Starting with the line in which "Instruction: Open the Recharghe type dropdown" appears, give back every line exactly as written until the listing ends, excluding pictures.

◇ ◇ ◇ ◇ ◇

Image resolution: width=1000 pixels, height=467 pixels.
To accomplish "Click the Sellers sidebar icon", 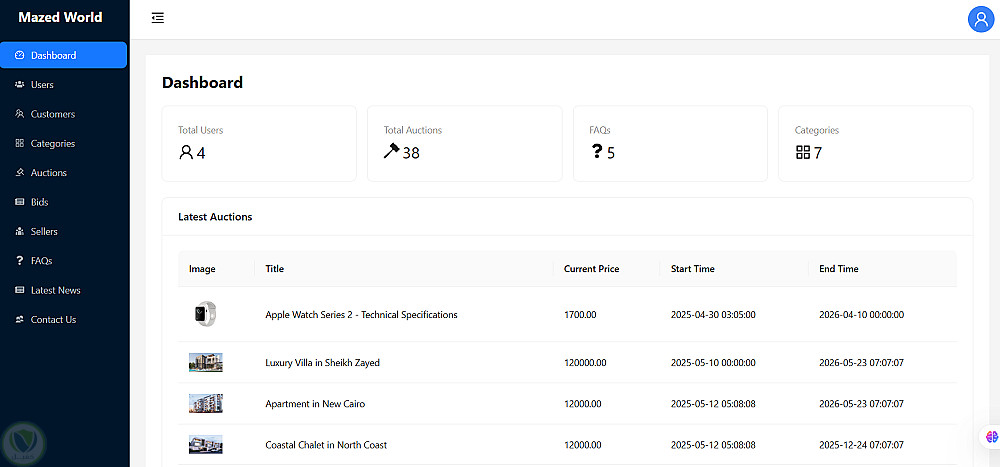I will [x=20, y=232].
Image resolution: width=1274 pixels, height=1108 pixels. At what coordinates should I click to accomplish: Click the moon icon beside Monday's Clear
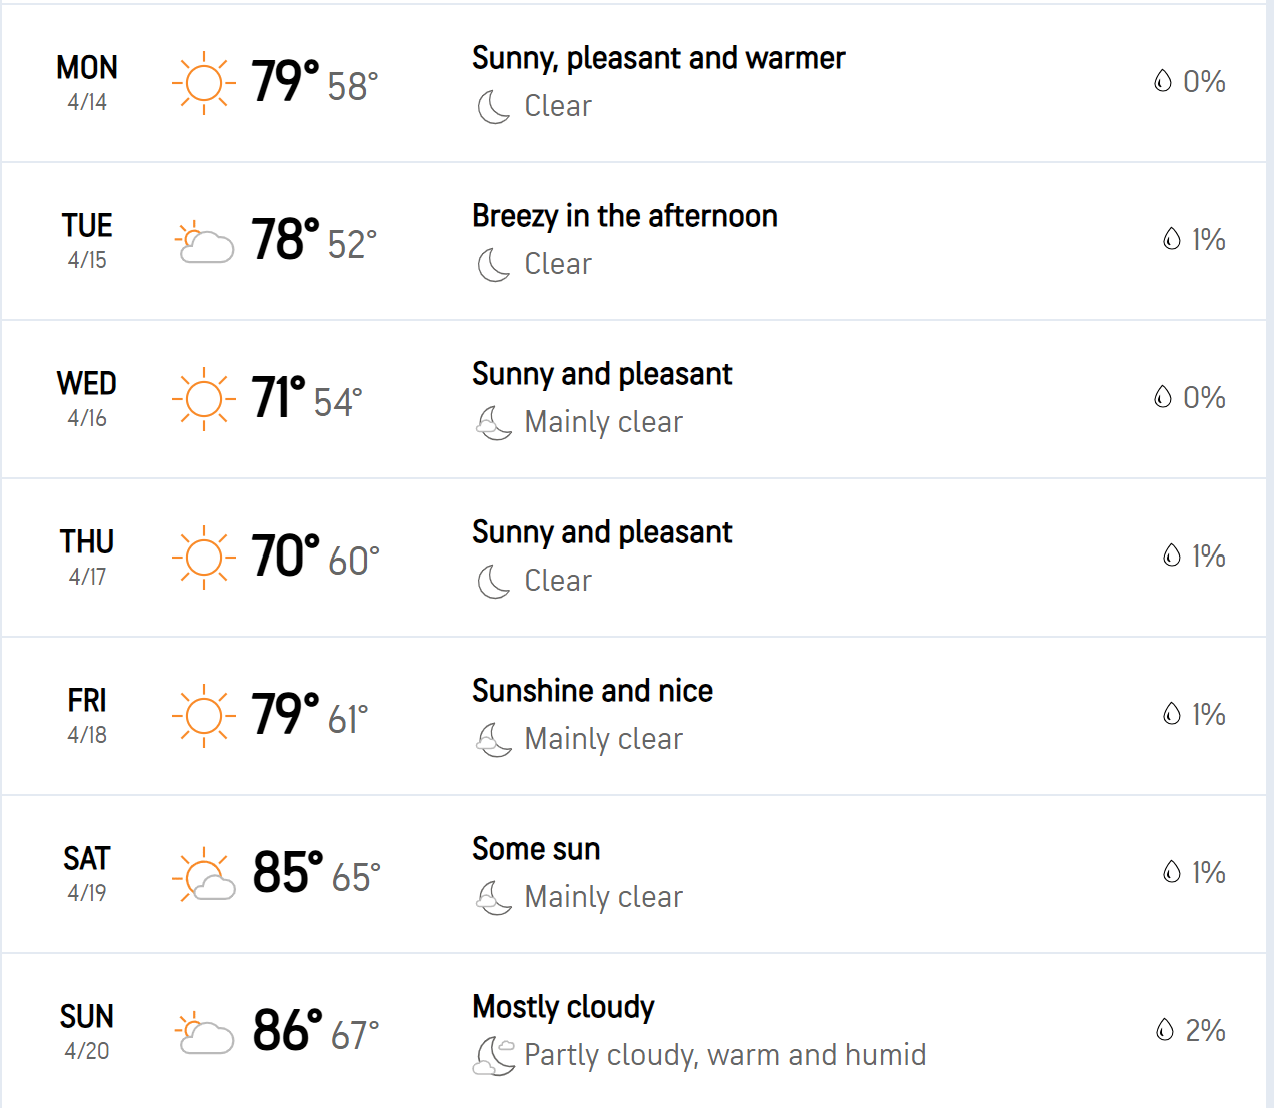(494, 107)
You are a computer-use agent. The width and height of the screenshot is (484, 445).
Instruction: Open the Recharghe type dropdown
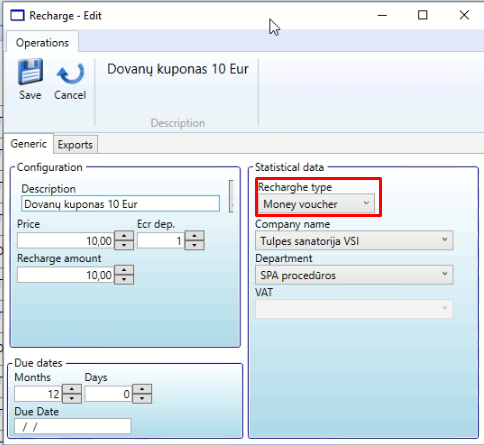pyautogui.click(x=316, y=204)
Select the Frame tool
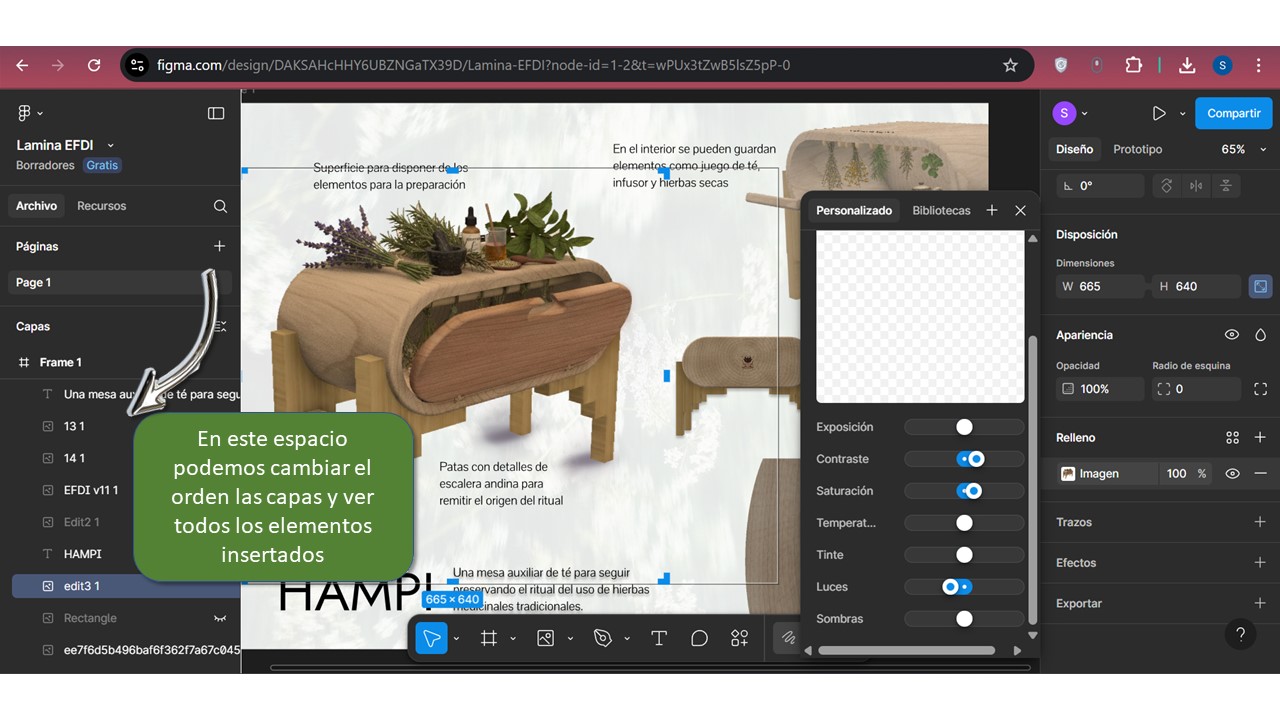 click(489, 638)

◇ ◇ ◇ ◇ ◇

_THE ANSWER:_
Instruction: Open the Recharghe type dropdown
pyautogui.click(x=316, y=204)
Select the Frame tool
 click(489, 638)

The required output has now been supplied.